Raising tiny humans is nuts. It is nuclear space brain science jumping-over-the-Grand-Canyon-on-a-tricycle nuts. And yet I am hopeful.
I come at that hopefulness from a not-entirely-usual perspective. I am, aa of yesterday, the father of two new twin boys, and my wife and I are contemplating the tremendous challenge we have been set. These tiny humans are fraught with all sorts of possibility and promise and potential and somehow we area supposed to unlock all of that without making a hash of things. It’s scary.
I’m not whether I have it better or worse than my wife. These are her first kids, but I have been the clown at this rodeo before. My children from my previous marriage are now thirty-something, married, and working on (or about to work on) the parenting thing themselves. I can remember when they were as tiny as the twins are today, But I can also remember the things that I regret, the moments that were serious missteps as a father, the ways large and small that I have failed them over the years. The good news– despite my shortcomings, they have grown up to become two of the best people I know. How did that happen, exactly? I have no idea.
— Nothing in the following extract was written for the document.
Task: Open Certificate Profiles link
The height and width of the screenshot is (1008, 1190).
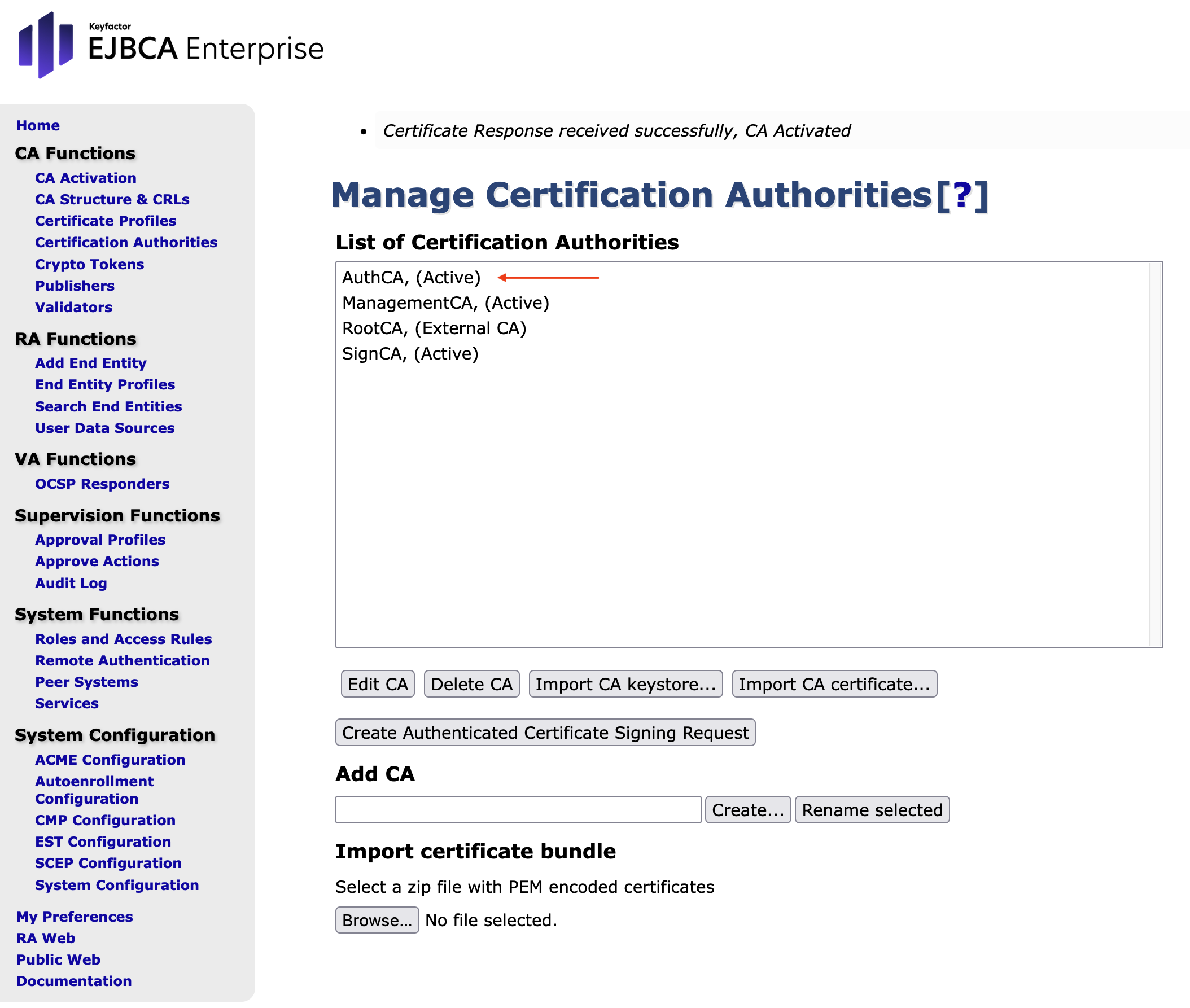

So I am in the unique position of having a good view of the rough drafts of two future grown humans, and the final product of two others. And I could not claim to have any more than the slightest idea o. f the road from Point A to Point R.
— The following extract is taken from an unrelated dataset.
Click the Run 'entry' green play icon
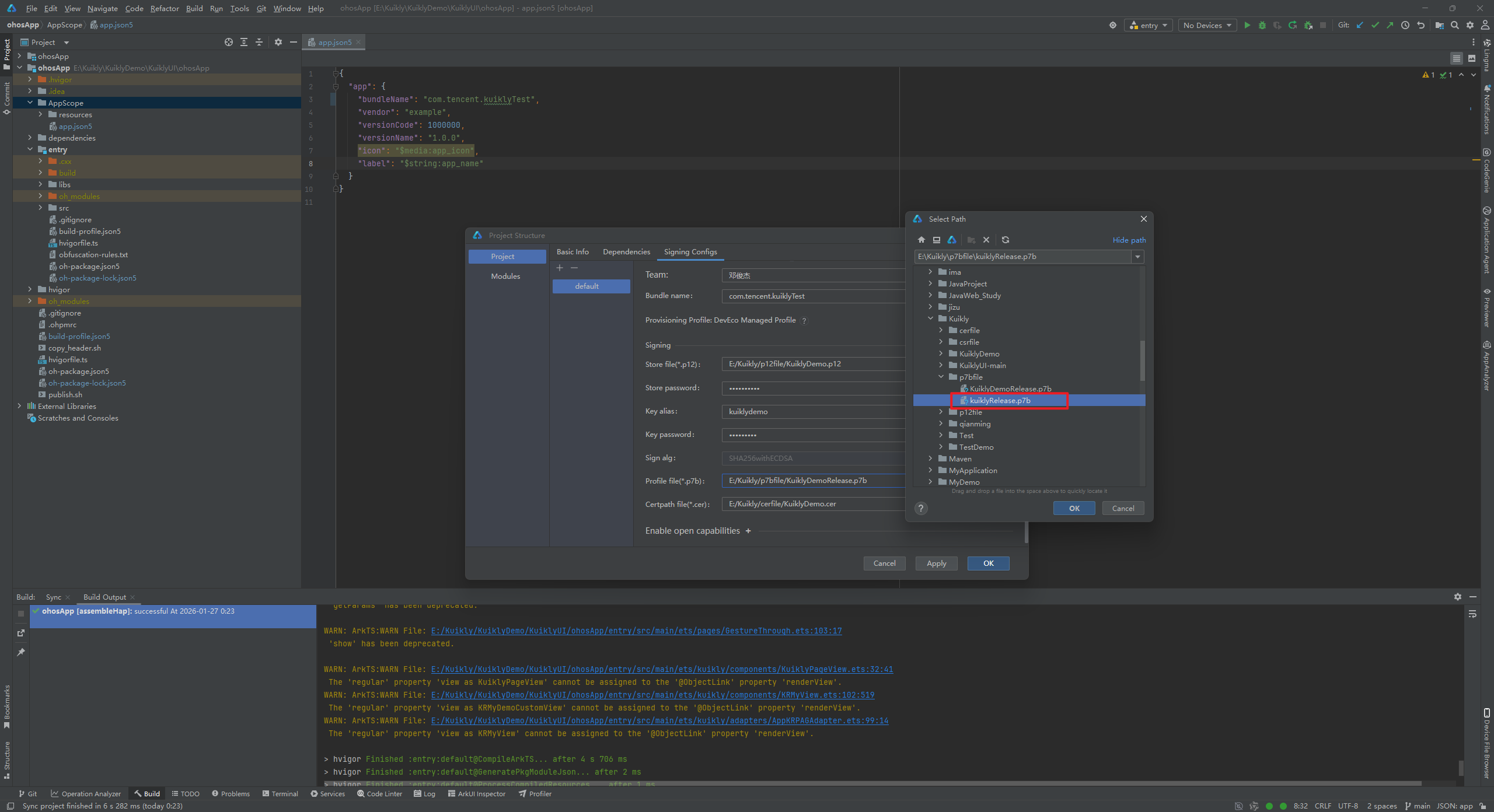1494x812 pixels. (1247, 25)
All parents contemplate the long and twisty road. Is there anything more hilarious to a parent than listening some not-yet-a-parent talk about what their child absolutely will or will not do when that child is in the world. It’s hilarious because every parent knows that there is no simple cause and effect– if you want a child to develop Quality A, you simply pull Lever 4. Raising a child involve a million hard-to-read details and factors and moments of unexpected surprise and grace Sitting here in the hospital room, we have no way of knowing what the twins will be like in ten years; heck, we aren’t sure how we’re going to spend next Wednesday.
These are the kinds of things I think about every time I hear an educational whiz wonk declare that to get kids with Quality A, you just press Buttons 3, 5, and 11. Fat chance. I would love to raise these two boys to be as great as their older brother and sister, but I can’t do what I did before, and I wouldn’t want to if I could.
So when you tell me that if I just implement your program and keep performing it year after year, I will keep producing row after row of students with the same skills and the same qualities, I’m going to laugh at you, because what you are proposing is patently ridiculous. What you’re proposing is silly and wrong. It’s a long road, with many turns nd corners, and we never travel the same stretch of it twice. Imaging we can standardize our travel plans reveals a limited understanding of education, and of human beings.